El club también entiende que su valor de mercado todavía puede ser atractivo. Su cláusula de rescisión está fijada en 1.000 millones de euros, una cifra simbólica para proteger al jugador, pero la realidad del mercado estaría muy lejos de esa cantidad. La prioridad sería encontrar una propuesta razonable que permita financiar otro refuerzo defensivo.
José Mourinho da luz verde a una posible venta
La llegada de José Mourinho cambia muchas cosas en la planificación blanca. El técnico portugués quiere una plantilla con jerarquía inmediata, especialmente en la defensa, una zona que considera clave para construir un equipo competitivo en LaLiga y en Europa.
En ese contexto, el nombre de Raúl Asencio ha quedado señalado. Según las informaciones que circulan en el entorno del mercado, Mourinho habría dado el visto bueno a estudiar su salida si aparece una oferta importante durante el verano.
No se trata de regalar al canterano. El jugador tiene contrato largo, edad para crecer y experiencia en el primer equipo. Pero el Real Madrid sabe que, si no cuenta con minutos reales, su progresión puede estancarse y su cotización también podría verse afectada.

LaLiga y el factor ambiental también pesan
El futuro de Raúl Asencio también está condicionado por el contexto que rodea al futbolista. En algunos campos de LaLiga, el central ha vivido ambientes especialmente tensos por el ruido extradeportivo generado en los últimos tiempos, algo que tampoco ayuda a una evolución tranquila.
Para el jugador, salir al extranjero podría abrir una nueva etapa. Un cambio de campeonato le permitiría competir con menos presión ambiental, recuperar confianza y centrarse únicamente en el fútbol. Esa opción, aunque no sea su deseo inicial, gana fuerza si el cuerpo técnico no le garantiza protagonismo.
Su prioridad sigue siendo triunfar en el Real Madrid. El canterano entiende lo que significa vestir esa camiseta y no quiere abandonar el club sin haber agotado sus opciones. Aun así, también sabe que necesita jugar para seguir creciendo.
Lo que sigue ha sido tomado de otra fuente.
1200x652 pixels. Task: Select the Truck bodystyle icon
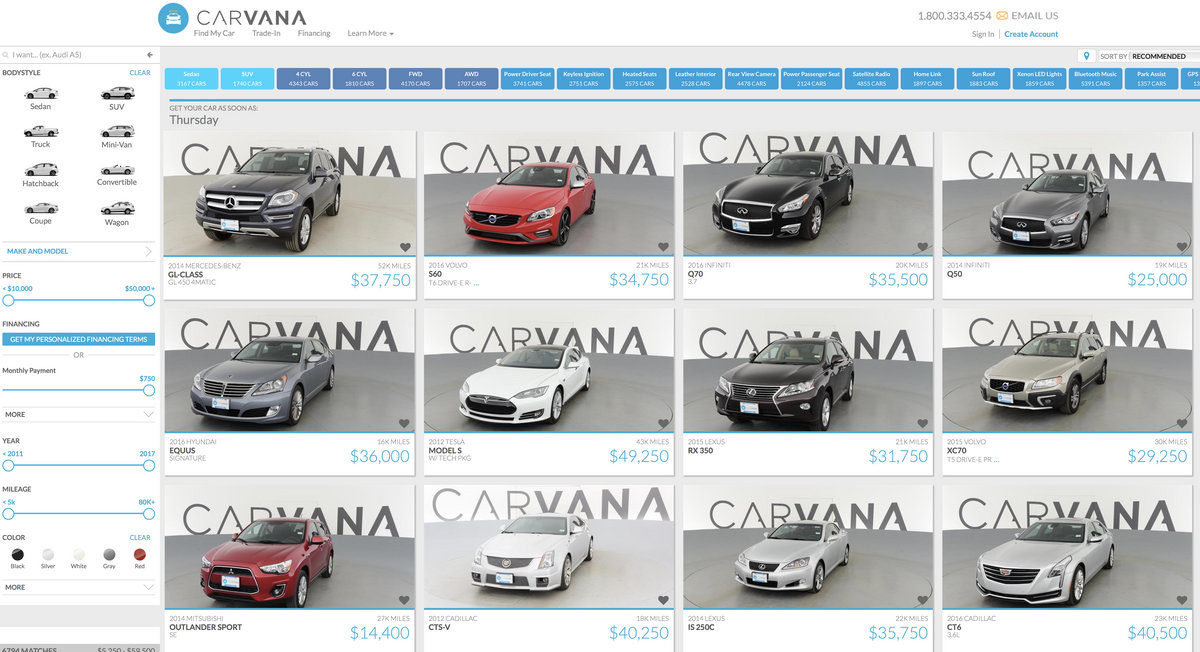point(40,131)
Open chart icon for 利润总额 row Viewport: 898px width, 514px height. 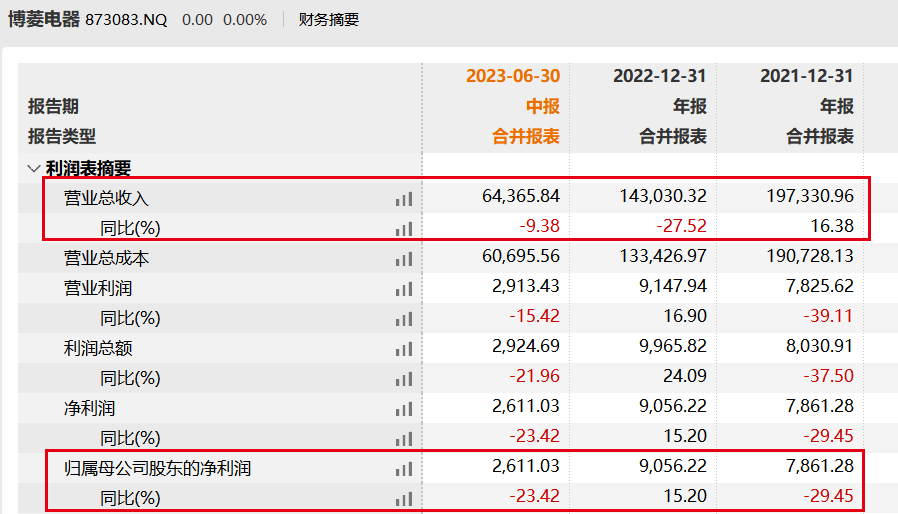(x=403, y=349)
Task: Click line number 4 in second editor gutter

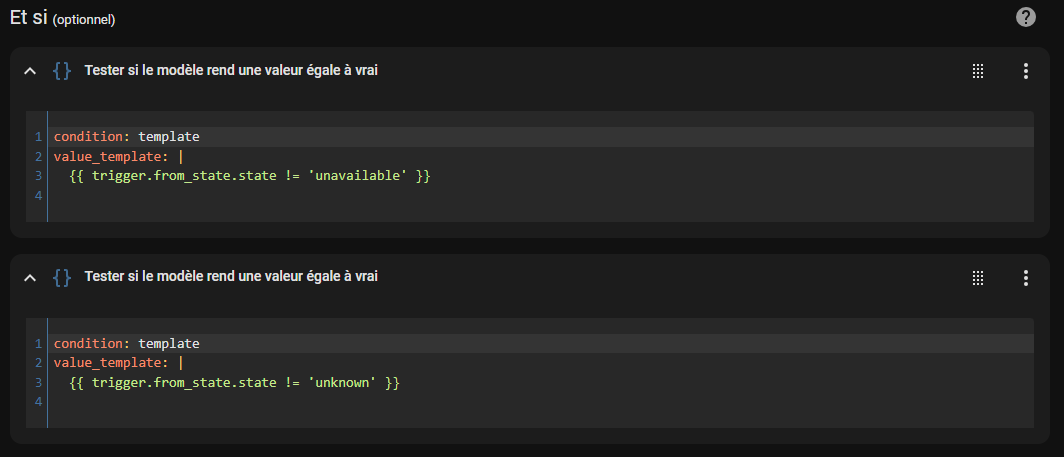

El mercado marcará el futuro del central
Por ahora no hay una oferta firme encima de la mesa. El verano acaba de empezar y el entorno del jugador, con intermediarios atentos a posibles movimientos, trabaja para conocer qué clubes podrían estar interesados en una operación de este tipo.
El Real Madrid no tiene prisa, pero sí una idea clara: si llega una propuesta satisfactoria, la salida se estudiará con seriedad. El dinero ingresado podría ayudar a fichar a otro central más hecho, una petición que encaja con la hoja de ruta de Mourinho.
La decisión final dependerá del mercado, del jugador y del papel que el cuerpo técnico esté dispuesto a ofrecerle. Lo que parece evidente es que Raúl Asencio ya no tiene el sitio asegurado y su futuro apunta a convertirse en uno de los asuntos calientes del verano blanco.